§ Selection
══════════

From: Dave Chinner <dchinner@redhat.com>

dquot recovery should add verifiers to the dquot buffers that it
recovers changes into. Unfortunately, it doesn't attached the
verifiers to the buffers in a consistent manner. For example,
xlog_recover_dquot_pass2() reads dquot buffers without a verifier
and then writes it without ever having attached a verifier to the
buffer.

Further, dquot buffer recovery may write a dquot buffer that has not
been modified, or indeed, shoul dbe written because quotas are not
enabled and hence changes to the buffer were not replayed. In this
case, we again write buffers without verifiers attached because that
doesn't happen until after the buffer changes have been replayed.

Signed-off-by: Dave Chinner <dchinner@redhat.com>
---
 fs/xfs/xfs_log_recover.c | 44 +++++++++++++++++++++++---------------------
 1 file changed, 23 insertions(+), 21 deletions(-)

diff --git a/fs/xfs/xfs_log_recover.c b/fs/xfs/xfs_log_recover.c
index 8a7d8a7..1fd5787 100644
--- a/fs/xfs/xfs_log_recover.c
+++ b/fs/xfs/xfs_log_recover.c
@@ -2399,8 +2399,11 @@ xlog_recover_do_reg_buffer(
  * Simple algorithm: if we have found a QUOTAOFF log item of the same type
  * (ie. USR or GRP), then just toss this buffer away; don't recover it.
  * Else, treat it as a regular buffer and do recovery.
+ *
+ * Return false if the buffer was tossed and true if we recovered the buffer to
+ * indicate to the caller if the buffer needs writing.
  */
-STATIC void
+STATIC bool
 xlog_recover_do_dquot_buffer(
 	struct xfs_mount		*mp,
 	struct xlog			*log,
@@ -2415,9 +2418,8 @@ xlog_recover_do_dquot_buffer(
 	/*
 	 * Filesystems are required to send in quota flags at mount time.
 	 */
-	if (mp->m_qflags == 0) {
-		return;
-	}
+	if (!mp->m_qflags)
+		return false;
 
 	type = 0;
 	if (buf_f->blf_flags & XFS_BLF_UDQUOT_BUF)
@@ -2430,9 +2432,10 @@ xlog_recover_do_dquot_buffer(
 	 * This type of quotas was turned off, so ignore this buffer
 	 */
 	if (log->l_quotaoffs_flag & type)
-		return;
+		return false;
 
 	xlog_recover_do_reg_buffer(mp, item, bp, buf_f);
+	return true;
 }
 
 /*
@@ -2525,14 +2528,18 @@ xlog_recover_buffer_pass2(
 
 	if (buf_f->blf_flags & XFS_BLF_INODE_BUF) {
 		error = xlog_recover_do_inode_buffer(mp, item, bp, buf_f);
+		if (error)
+			goto out_release;
 	} else if (buf_f->blf_flags &
 		  (XFS_BLF_UDQUOT_BUF|XFS_BLF_PDQUOT_BUF|XFS_BLF_GDQUOT_BUF)) {
-		xlog_recover_do_dquot_buffer(mp, log, item, bp, buf_f);
+		bool	dirty;
+
+		dirty = xlog_recover_do_dquot_buffer(mp, log, item, bp, buf_f);
+		if (!dirty)

══════════

§ Provided records
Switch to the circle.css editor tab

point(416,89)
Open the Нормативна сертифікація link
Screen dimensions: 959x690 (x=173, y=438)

══════════

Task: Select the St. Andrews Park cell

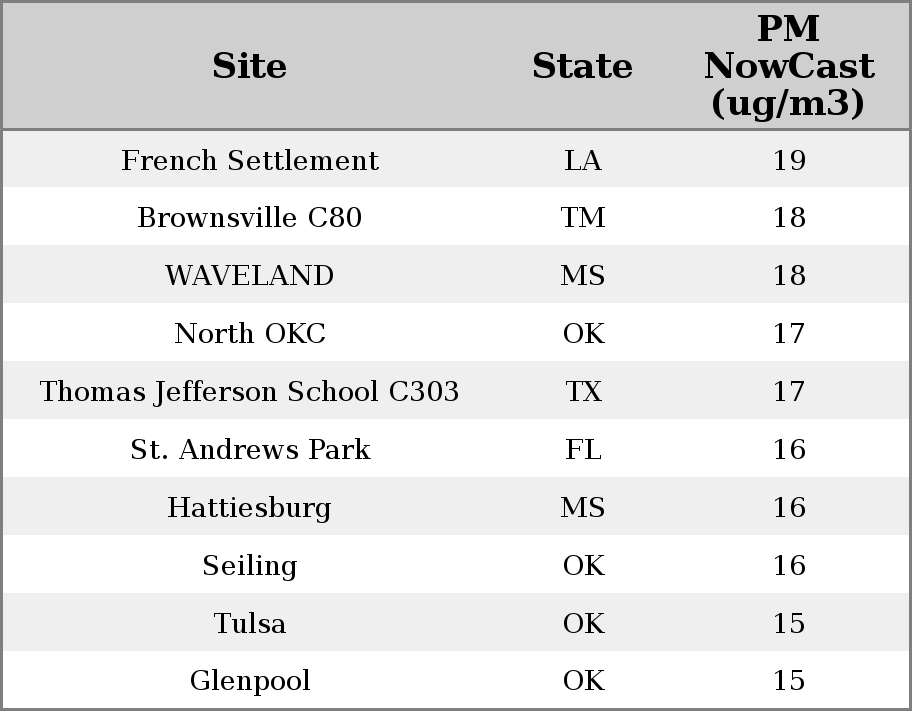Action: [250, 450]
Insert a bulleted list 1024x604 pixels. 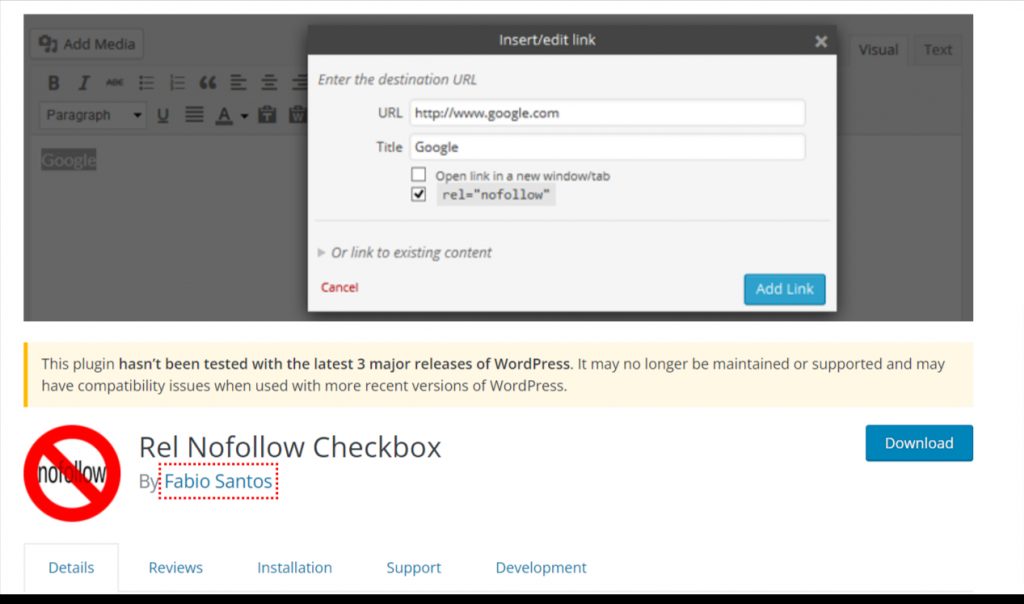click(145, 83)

══════════

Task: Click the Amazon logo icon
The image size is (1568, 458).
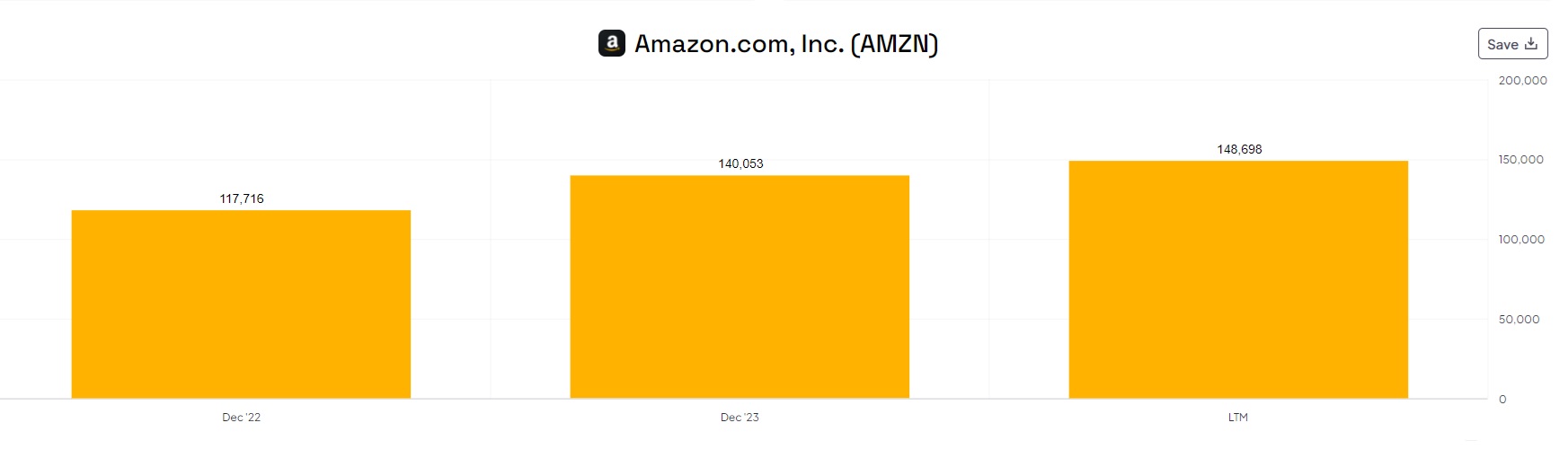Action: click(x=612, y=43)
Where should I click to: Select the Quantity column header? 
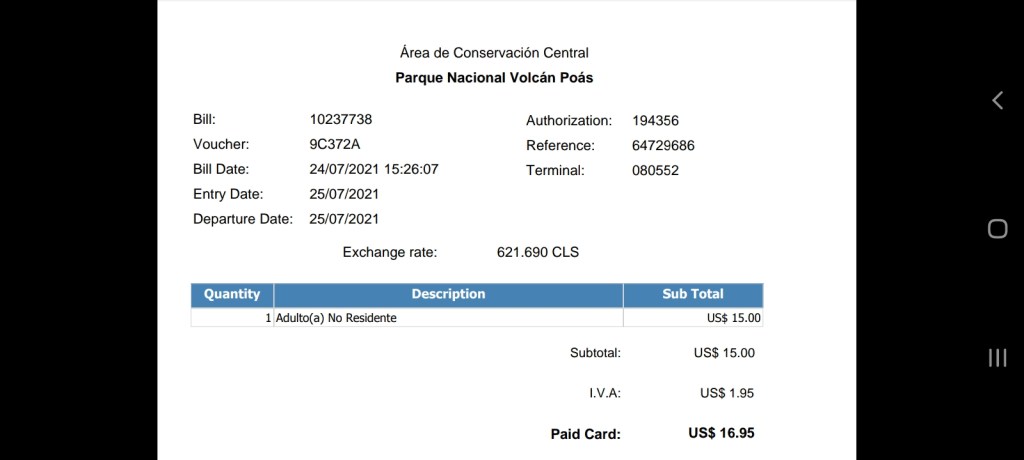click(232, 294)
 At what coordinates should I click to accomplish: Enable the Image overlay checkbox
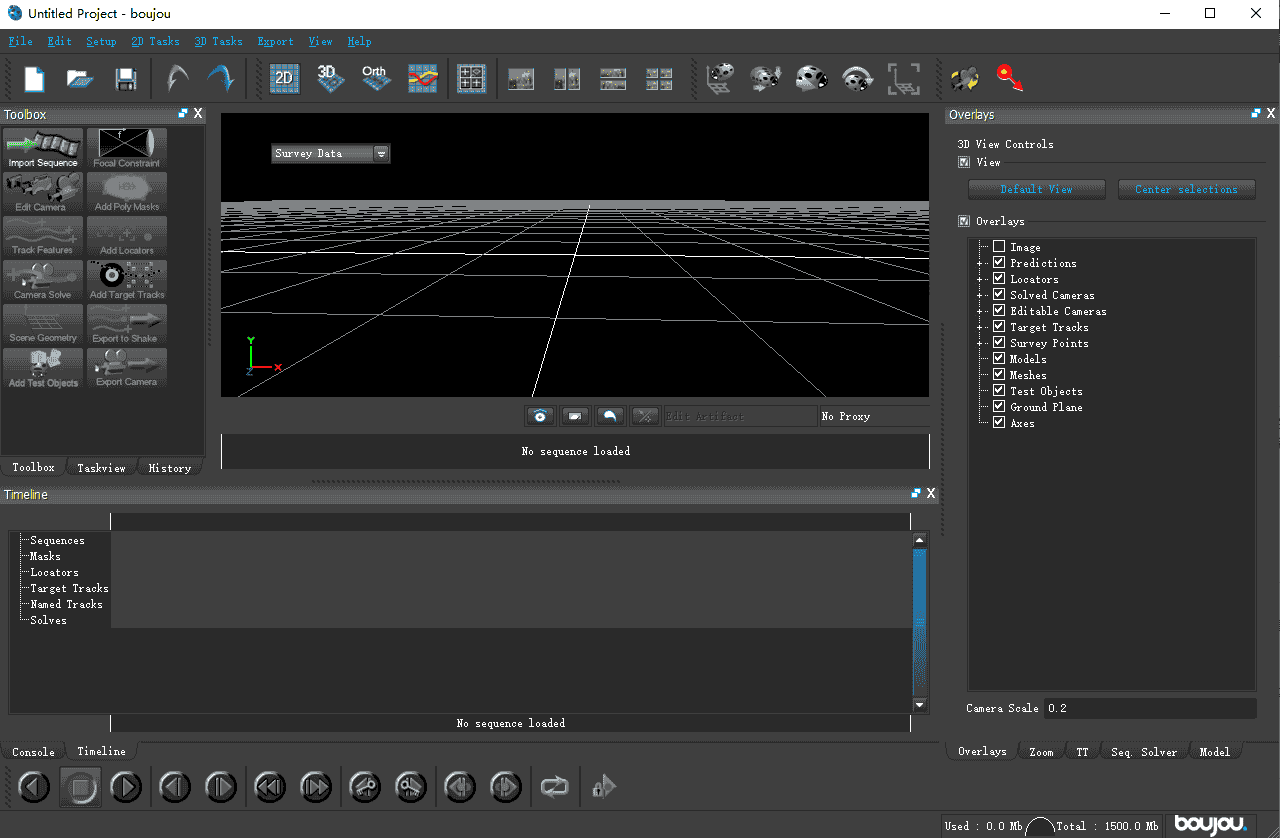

══════════

§ Problem 1
Answer these questions from the patch:
(a) Which function reads dquot buffers without a verifier and then writes them without attaching one?
(b) What return type does the patch give xlog_recover_do_dquot_buffer() in place of void?
(c) According to the added comment, what does that function return when the buffer was tossed?
§ Problem 2
Please update the rows, everything from the one containing "Switch to the circle.css editor tab" down to the one containing "Screen dimensions: 959x690 (x=173, y=438)", replacing "editor tab" with "editor panel" and leaving all else unchanged. Return only those rows.

§ Complete answer 1
(a) xlog_recover_dquot_pass2()
(b) bool
(c) false

§ Complete answer 2
Switch to the circle.css editor panel

point(416,89)
Open the Нормативна сертифікація link
Screen dimensions: 959x690 (x=173, y=438)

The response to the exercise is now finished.